I primi rivelatori basati sul principio della barra risonante risalgono agli anni ‘60. Il passaggio di un’onda gravitazionale avrebbe fatto oscillare una barra di alluminio che avrebbe continuato a vibrare dopo il passaggio dell’onda, rendendo la misurazione più facile. Rimane vero, però, che rivelare un’onda che ritmicamente stira e comprime di pochissimo lo spazio è un compito difficilissimo perché qualsiasi effetto terrestre, il traffico su una lontana autostrada, un treno, persino le onde dell’oceano distante chilometri, hanno un effetto più grande di quello causato dal passaggio di un’onda gravitazionale.

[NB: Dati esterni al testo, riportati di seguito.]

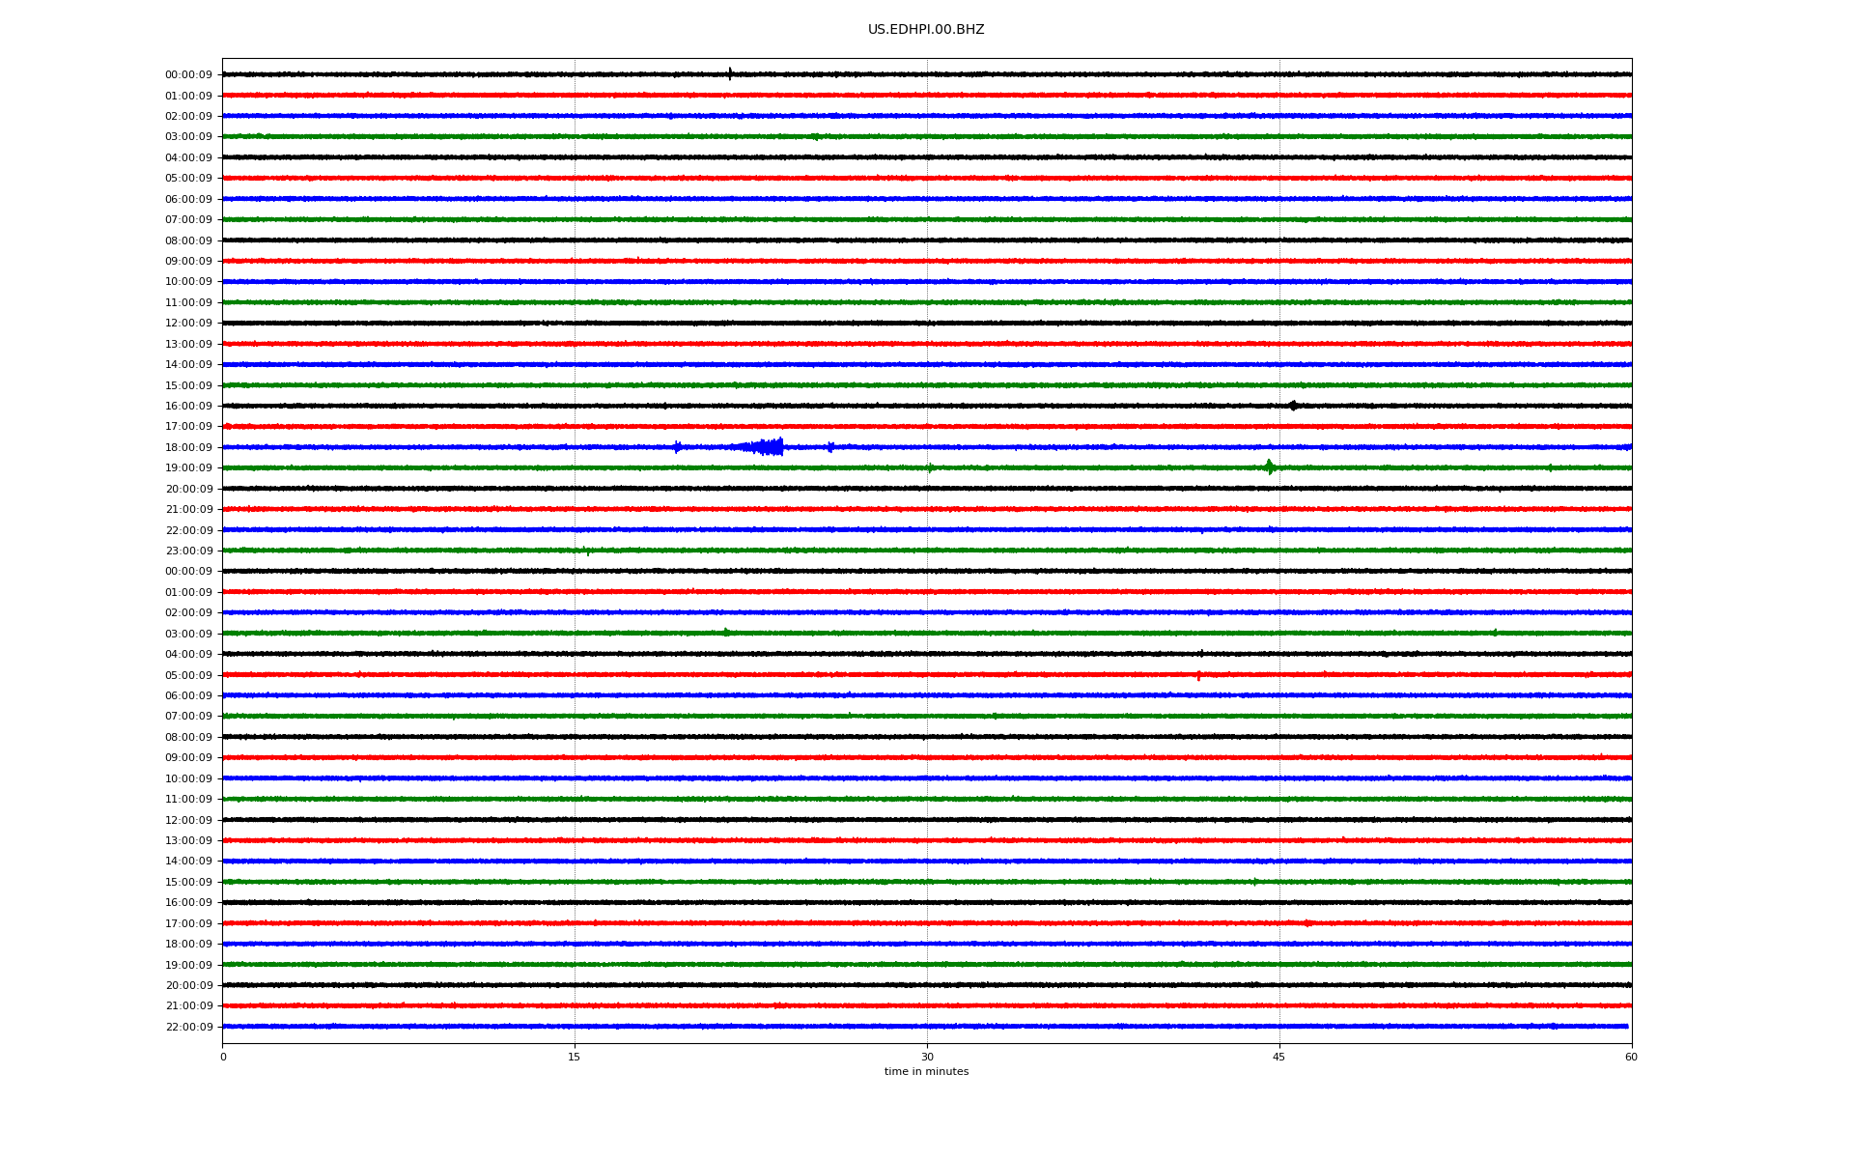
Task: Click the large blue seismic burst waveform
Action: pos(770,446)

Isolare da ogni effetto esterno i rivelatori era, ed è, una sfida estremamente difficile. Per questo si pensò di utilizzare la tecnica degli interferometri laser molto distanti tra loro per selezionare solo i segnali che venivano registrati da entrambi.

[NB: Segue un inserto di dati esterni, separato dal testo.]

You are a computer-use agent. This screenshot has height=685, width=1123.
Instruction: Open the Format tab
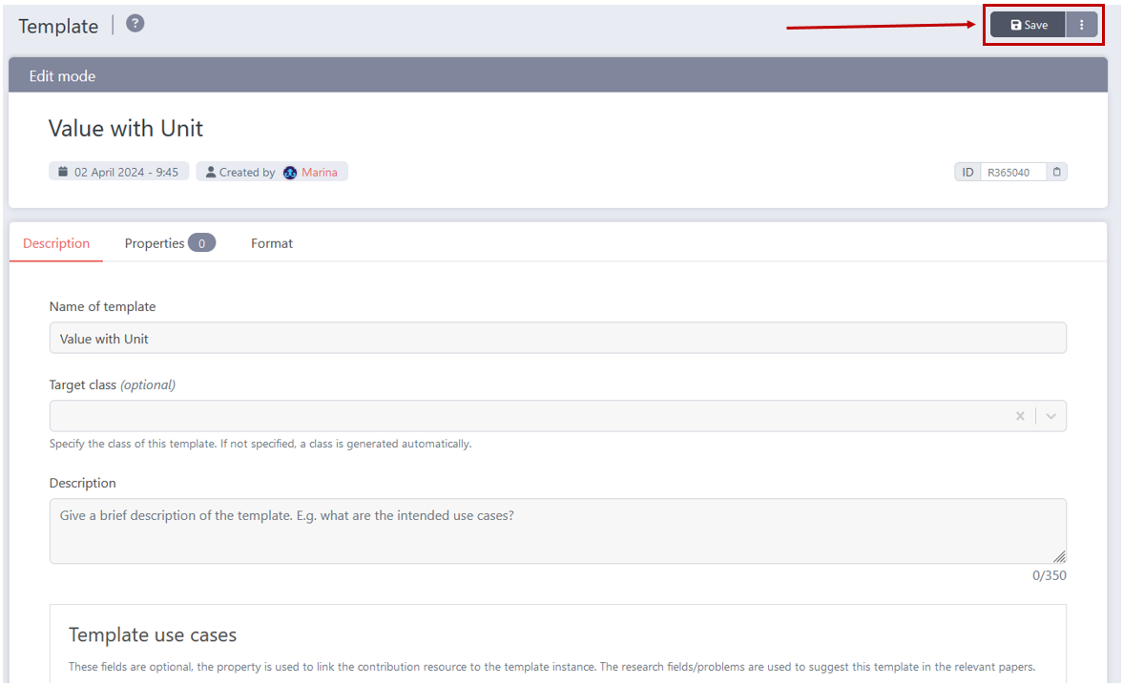point(272,243)
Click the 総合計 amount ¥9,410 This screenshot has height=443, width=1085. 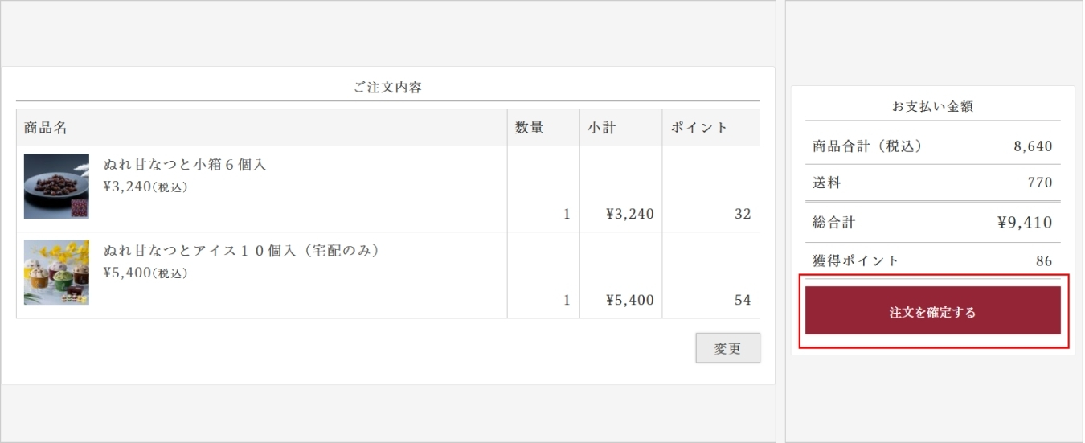click(x=1024, y=223)
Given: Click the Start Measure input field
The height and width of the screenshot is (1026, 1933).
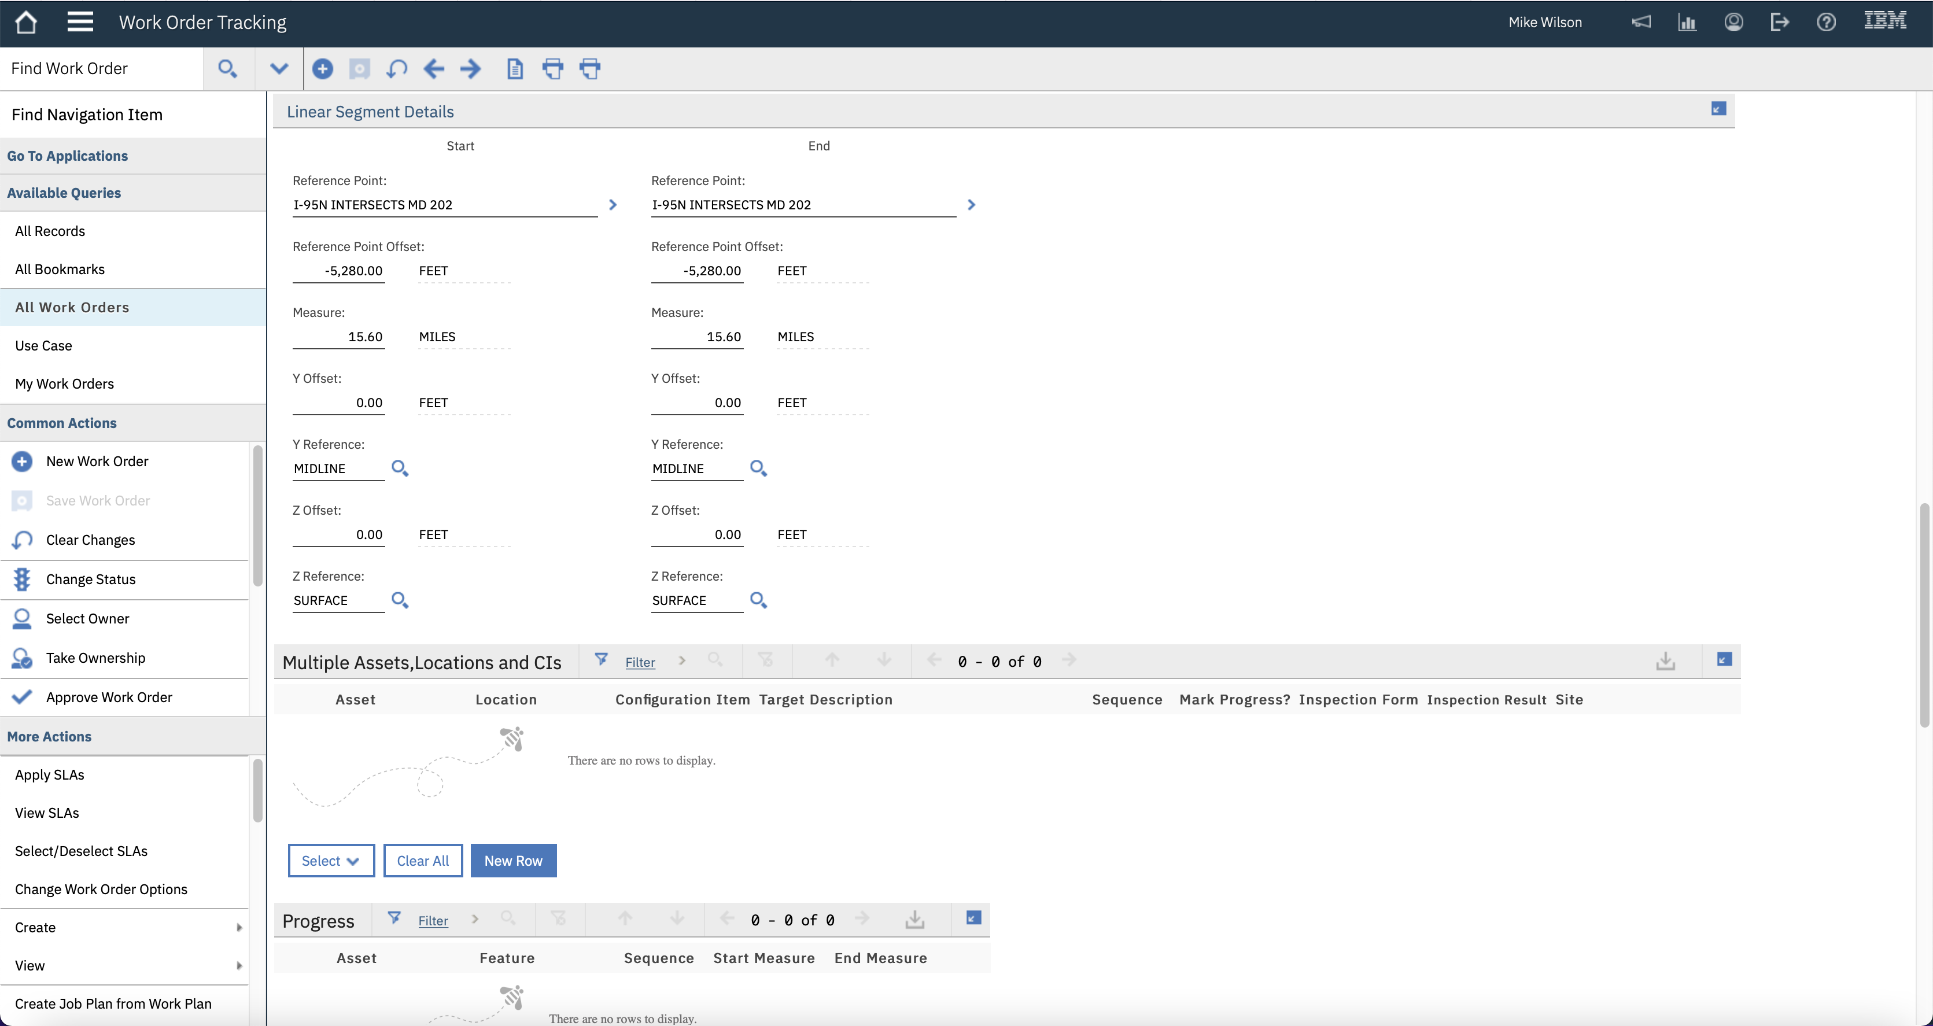Looking at the screenshot, I should [x=338, y=337].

Nel frattempo, i radioastronomi avevano fornito prove inconfutabili dell’esistenza delle onde gravitazionali prodotte da stelle di neutroni che danzano in un sistema binario, ma si trattava di una evidenza indiretta. Gli interferometri laser, invece, volevano rilevare direttamente la distorsione, nonostante il rumore sismico e antropico del nostro pianeta fosse preponderante. Questo non aveva dissuaso un folto gruppo di scienziati che avevano deciso di dedicarsi alla caccia dell’increspatura infinitesimale. Così negli Stati Uniti era nato Ligo, composto da due rivelatori posti il più distante possibile, uno nello stato di Washington e uno in Louisiana, in modo che i disturbi di uno fossero diversi dai disturbi dell’altro. In Europa era nata la collaborazione Ego (European Gravitational Observatory), che vedeva Italia e Francia giocare un ruolo prominente per costruire un interferometro nella campagna vicino a Pisa. Lo strumento era stato chiamato Virgo, con riferimento all’ammasso della Vergine.

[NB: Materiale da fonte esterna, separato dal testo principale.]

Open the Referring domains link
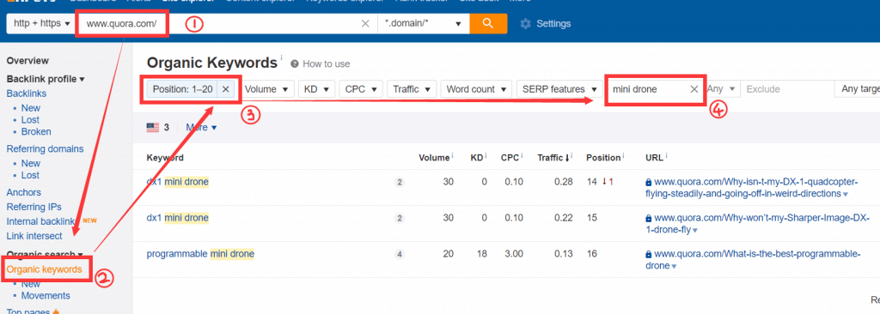The image size is (880, 314). point(45,148)
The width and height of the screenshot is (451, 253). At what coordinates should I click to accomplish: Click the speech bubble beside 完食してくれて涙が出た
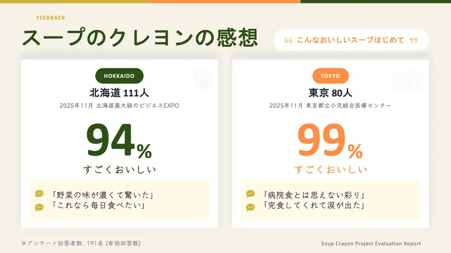[x=250, y=207]
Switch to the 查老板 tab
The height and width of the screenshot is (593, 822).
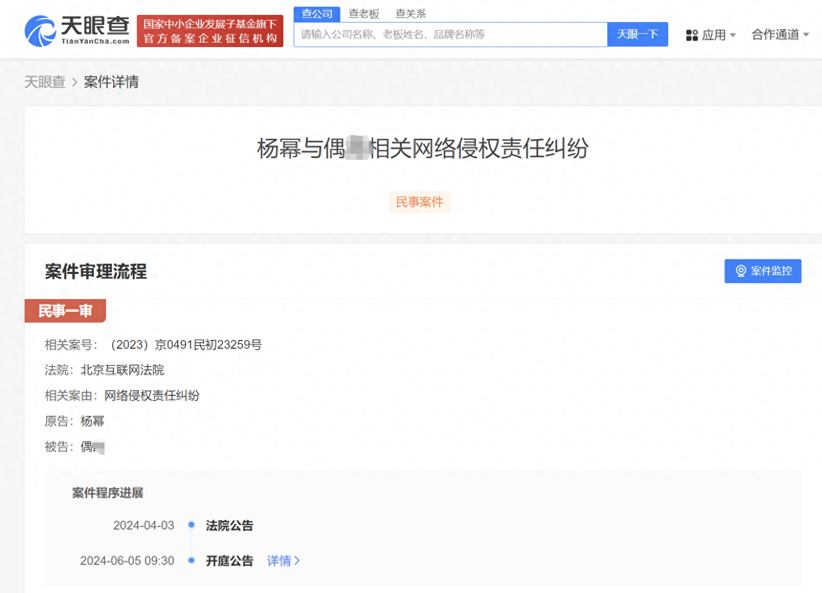364,13
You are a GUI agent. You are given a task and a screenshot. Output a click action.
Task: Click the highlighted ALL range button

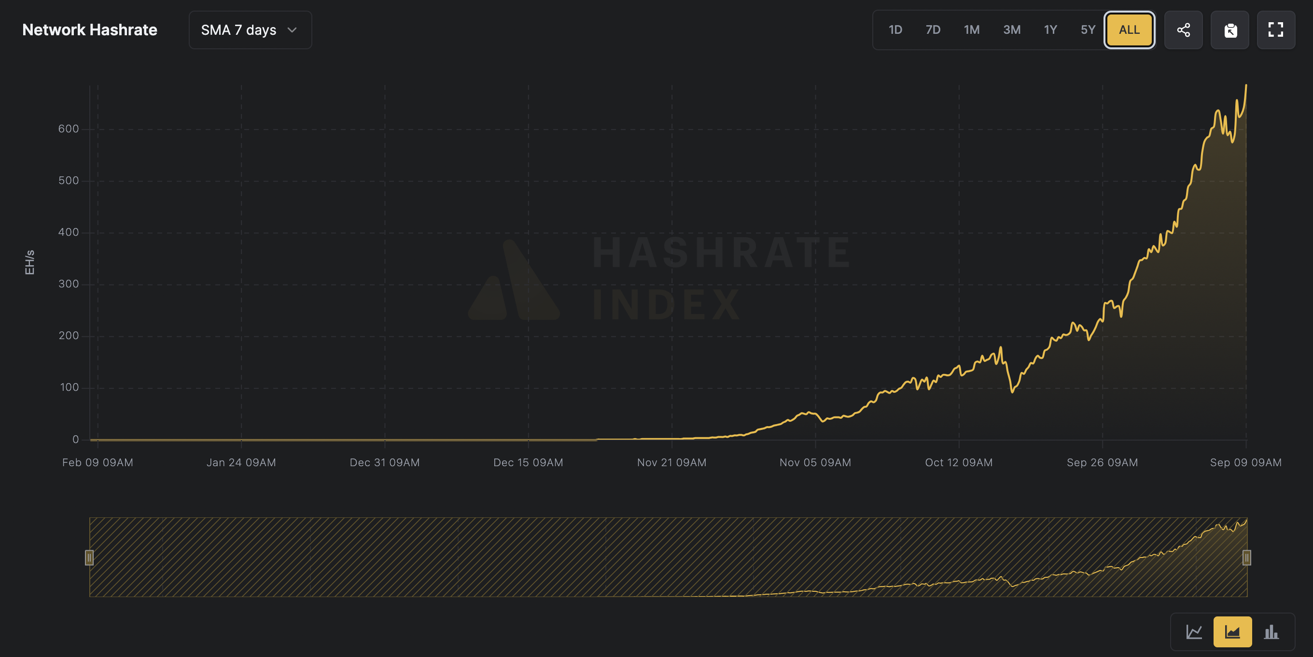coord(1129,30)
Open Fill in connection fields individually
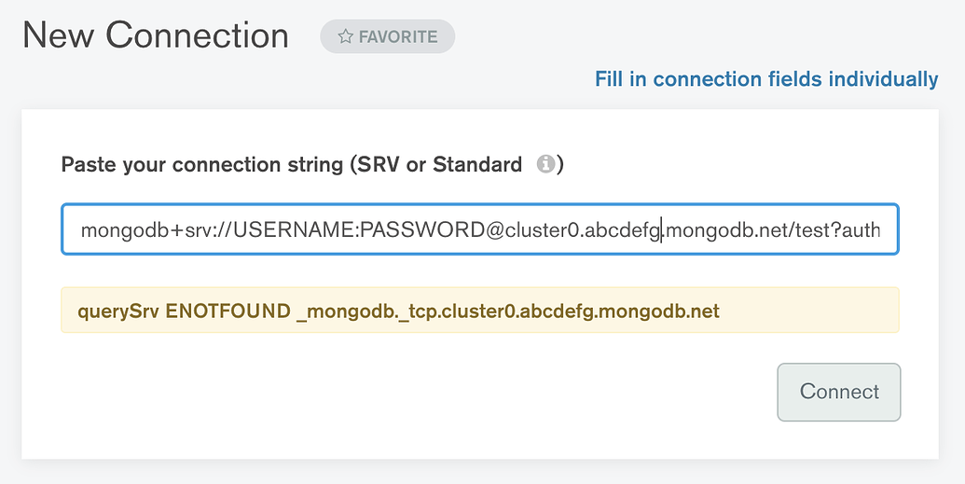The image size is (965, 484). 766,79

Ligo e Virgo unirono le forze nel 2007 al fine di migliorare il potenziale di scoperta grazie ad una migliore localizzazione degli eventi resa possibile da una sorta di triangolazione tra gli strumenti. Tuttavia il tempo passava e i risultati non c’erano. Per alcuni era una sfida a fare sempre meglio, per altri era demoralizzante. Barsuglia racconta che uno dei suoi colleghi teneva sulla scrivania una copia del Deserto dei tartari perché si sentiva come il protagonista che passava la vita ad aspettare il nemico che non arrivava mai.
Invece, per fortuna, nel 2015 lo strumento Ligo, reso più sensibile da diverse migliorie tecnologiche, ha iniziato la sua prima campagna osservativa con un botto neanche tanto metaforico. Un segnale talmente forte che gli stessi sperimentatori facevano fatica a credere fosse reale. La fusione di due buchi neri di 30 masse solari ciascuno, avvenuta 1,3 miliardi di anni fa, ha travolto gli scienziati. Ma la notizia doveva essere tenuta segreta: mille fisici dovevano coordinarsi per scrivere un articolo epocale senza lasciare che nulla trapelasse. Poi è arrivato il momento della conferenza stampa trionfale alla National Science Foundation a Washington, dove Barsuglia partecipa in rappresentanza del contributo francese a Virgo che, purtroppo, ancora non funziona. Finalmente inizia a operare nell’agosto 2017 e contribuisce a un altro risultato epocale: la rivelazione dell’onda gravitazionale causata dalla fusione di sue stelle di neutroni che emettono anche un segnale gamma seguito da uno ottico localizzato nella galassia Ngc 4993. Questa volta l’articolo della scoperta viene scritto da un gruppo più numeroso: tra fisici gravitazionali, astronomi gamma, astronomi X e astronomi ottici il conteggio degli autori arriva a 3600. Per la cronaca, ci sono anch’io, ed è uno dei miei articoli più citati.